## [Objective]
In the material below, begin at the line that has "The height and width of the screenshot is (616, 1568)." and stop after the line that has "will tap(63, 29).". Write those lines out again, swapping "logo" for "icon" and leaving everything else unchanged.

## [Provided data]

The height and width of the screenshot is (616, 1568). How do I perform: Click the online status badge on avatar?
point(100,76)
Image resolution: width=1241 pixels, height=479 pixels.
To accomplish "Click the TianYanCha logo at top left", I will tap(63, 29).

---

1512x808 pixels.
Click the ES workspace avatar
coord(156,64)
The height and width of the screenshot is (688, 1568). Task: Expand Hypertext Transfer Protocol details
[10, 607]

## [Exercise solution]
The height and width of the screenshot is (616, 1568). How do I perform: Click the online status badge on avatar?
point(100,76)
Image resolution: width=1241 pixels, height=479 pixels.
To accomplish "Click the TianYanCha icon at top left", I will tap(63, 29).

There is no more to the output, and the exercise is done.